Begin juli is het wetsvoorstel aanhangig gemaakt voor advies bij de Afdeling advisering
van de Raad van State. Het streven is om na de verwerking van het advies het wetsvoorstel
voor het kerstreces in te dienen bij de Tweede Kamer voor de parlementaire behandeling.
FIN
RICHTLIJN (EU) 2021/2167 VAN HET EUROPEES PARLEMENT EN DE RAAD
van 24 november 2021 inzake kredietservicers en kredietkopers en tot wijziging van
de Richtlijnen 2008/48/EG en 2014/17/EU
Uiterste implementatiedatum: 29 december 2023
De richtlijn (EU) 2021/2167 biedt een regelgevend kader voor de overdracht aan en
het beheer door derden van niet-renderende kredietovereenkomsten, of de rechten uit dergelijke overeenkomsten, van Europese kredietinstellingen.
De richtlijn is onderdeel van de strategie van de Europese Unie om het volume van
niet-renderende kredietovereenkomsten op bankbalansen te verlagen en de mogelijke
toekomstige opeenhoping van dergelijke kredietovereenkomsten te voorkomen.
De implementatie van de richtlijn is kort na de peildatum van dit overzicht afgerond.

#### Verzamelde records:
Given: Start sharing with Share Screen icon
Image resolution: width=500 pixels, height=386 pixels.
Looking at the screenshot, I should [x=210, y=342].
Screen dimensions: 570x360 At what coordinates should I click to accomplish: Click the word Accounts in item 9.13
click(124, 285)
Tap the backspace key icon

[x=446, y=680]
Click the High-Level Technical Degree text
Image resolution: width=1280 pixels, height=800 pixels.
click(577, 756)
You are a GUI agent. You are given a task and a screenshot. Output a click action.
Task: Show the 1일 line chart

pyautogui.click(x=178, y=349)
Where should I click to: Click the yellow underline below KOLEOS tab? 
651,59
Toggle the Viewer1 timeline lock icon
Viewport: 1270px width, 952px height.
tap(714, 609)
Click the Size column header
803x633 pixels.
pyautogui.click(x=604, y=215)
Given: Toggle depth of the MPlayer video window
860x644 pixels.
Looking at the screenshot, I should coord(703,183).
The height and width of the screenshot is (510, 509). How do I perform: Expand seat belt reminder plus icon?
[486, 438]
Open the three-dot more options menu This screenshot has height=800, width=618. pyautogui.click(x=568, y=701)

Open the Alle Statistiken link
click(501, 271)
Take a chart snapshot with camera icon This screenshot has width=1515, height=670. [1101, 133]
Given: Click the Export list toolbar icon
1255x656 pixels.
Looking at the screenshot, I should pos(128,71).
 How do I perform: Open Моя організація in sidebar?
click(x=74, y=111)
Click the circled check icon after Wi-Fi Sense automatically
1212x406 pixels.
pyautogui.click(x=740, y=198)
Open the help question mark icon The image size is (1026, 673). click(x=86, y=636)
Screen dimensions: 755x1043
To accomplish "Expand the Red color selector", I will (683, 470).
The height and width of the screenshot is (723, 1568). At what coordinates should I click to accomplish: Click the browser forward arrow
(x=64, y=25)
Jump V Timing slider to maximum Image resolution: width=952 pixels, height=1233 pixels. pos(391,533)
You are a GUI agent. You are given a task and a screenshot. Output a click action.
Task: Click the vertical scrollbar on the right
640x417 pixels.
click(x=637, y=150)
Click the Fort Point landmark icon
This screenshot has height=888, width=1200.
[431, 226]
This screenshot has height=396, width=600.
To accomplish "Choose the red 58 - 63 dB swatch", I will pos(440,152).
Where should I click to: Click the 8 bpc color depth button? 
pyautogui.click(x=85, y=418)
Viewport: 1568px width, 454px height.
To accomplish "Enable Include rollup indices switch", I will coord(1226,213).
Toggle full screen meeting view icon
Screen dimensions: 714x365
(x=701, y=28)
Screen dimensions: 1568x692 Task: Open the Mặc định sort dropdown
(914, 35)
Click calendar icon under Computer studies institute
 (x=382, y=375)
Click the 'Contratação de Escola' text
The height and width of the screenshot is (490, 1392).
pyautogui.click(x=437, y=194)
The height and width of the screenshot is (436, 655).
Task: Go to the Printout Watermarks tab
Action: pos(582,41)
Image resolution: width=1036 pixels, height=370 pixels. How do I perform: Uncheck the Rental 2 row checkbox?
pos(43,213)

#### Opdracht:
Schrijf uit het documentfragment letterlijk het stuk over dat begint bij de woorden met "Begin juli is" en eindigt bij "de parlementaire behandeling.".

#### Uitwerking:
Begin juli is het wetsvoorstel aanhangig gemaakt voor advies bij de Afdeling advisering
van de Raad van State. Het streven is om na de verwerking van het advies het wetsvoorstel
voor het kerstreces in te dienen bij de Tweede Kamer voor de parlementaire behandeling.